Spanish onion sales remain stagnant and prices have yet to rebound; a result of the fact that the food service channel has yet to recover from the impact of the pandemic.
"The food service and hospitality channel is not yet working at full capacity in Europe, as tourism remains well below normal levels. This is a very important channel for the Spanish onion sector, as it absorbs around 36% of our entire production," says Luis Fernando Rubio, director of the Association of Onion Producers of Castile-La Mancha (Procecam), which brings together more than 140 producer members with an annual production of more than 540,000 tons.
After the good demand we saw at the beginning of the season for the first early onions, which was a result of a temporary shortage caused by the Ever Given incident in the Suez Canal, the demand has plummeted again.
"Early onions are mostly intended for the food service channel and the processing industry, as they have a shorter shelf life. The sector has been trying to sell the onions to retailers, but these have so far been more inclined to purchase southern hemisphere onions for storage. The demand for large early onions has therefore not been at the usual level and prices have plummeted below the production costs," says Luis Fernando Rubio.
The market is still very quiet, with very few operations, despite the fact that Medio Grano onions started to be harvested in Castile-La Mancha last week. However, European supermarkets are now beginning to make the switch from southern hemisphere onions to Spanish onions.
"The Medio Grano onions are allowing us to reach the market with tastier onions with a better color and shelf life. Thus, large European retailers are already switching from southern hemisphere onions (such as New Zealand onions, whose campaign is almost finished) to the ones from Spain and the rest of Europe. This will lead to a recovery in sales and prices in the retail channel in the coming weeks," says the director of Procecam.

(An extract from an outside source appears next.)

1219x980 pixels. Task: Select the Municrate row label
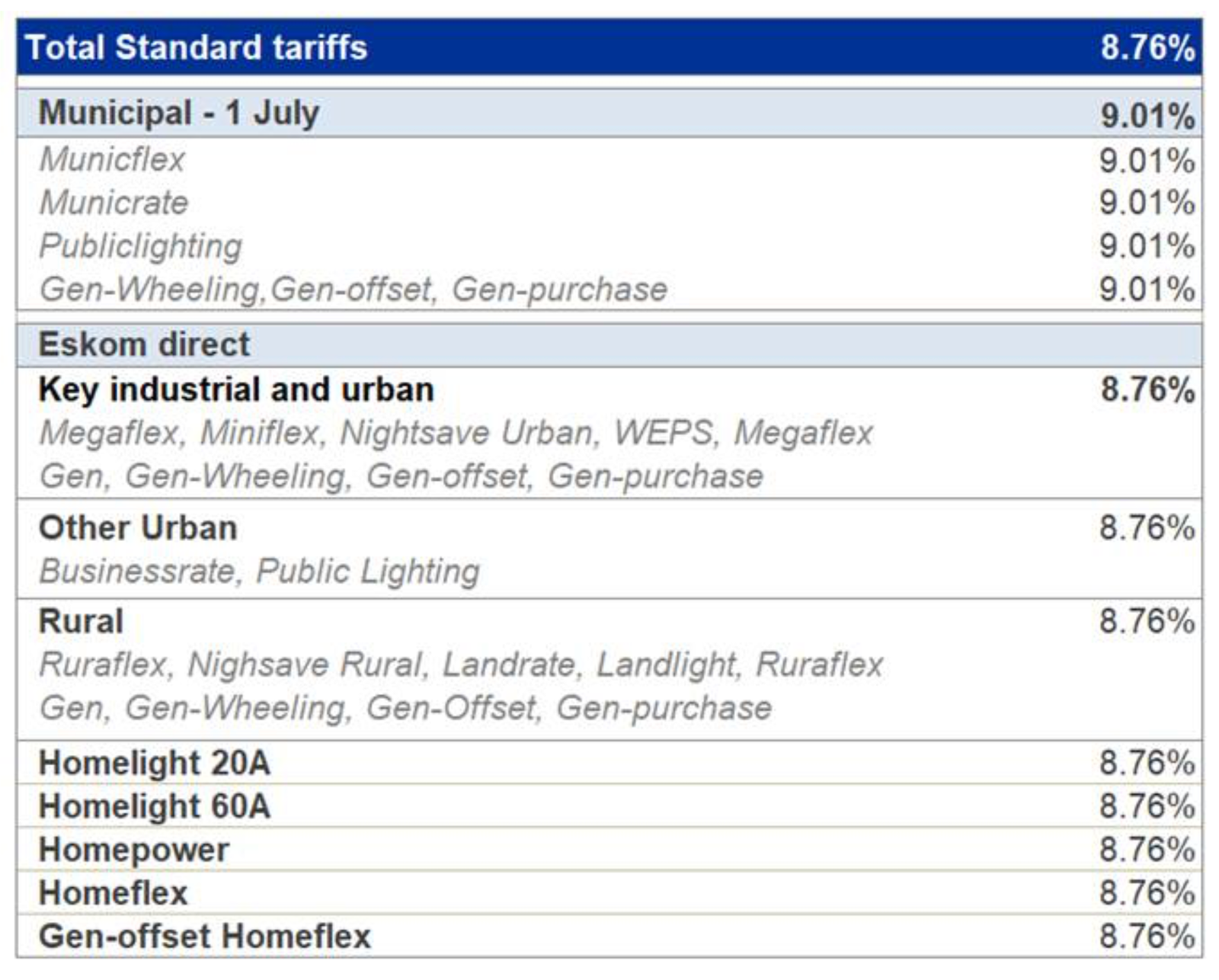[x=114, y=203]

"We expect tourism to reactivate soon, as restrictions are becoming less strict in all European countries. If this happens, the onion market will recover. The truth is that this year, Spanish onions have a quality like we hadn't seen for a long time. Except for some minor complications caused by the rain, which affected the onions intended for processing, the weather and milder temperatures this year have been greatly beneficial for the development of the bulbs."
As a result of the difficulties experienced by the Spanish onion sector last season, the acreage devoted to onion cultivation has been reduced by around 7% this year, especially in the province of Albacete, which is Spain's most important producer in terms of volume. Nevertheless, the yields are very good and are expected to be particularly high from July onwards. In mid-August, the harvest of Grano de Oro (or Recas) onions, the most exportable onion in Spain, will begin.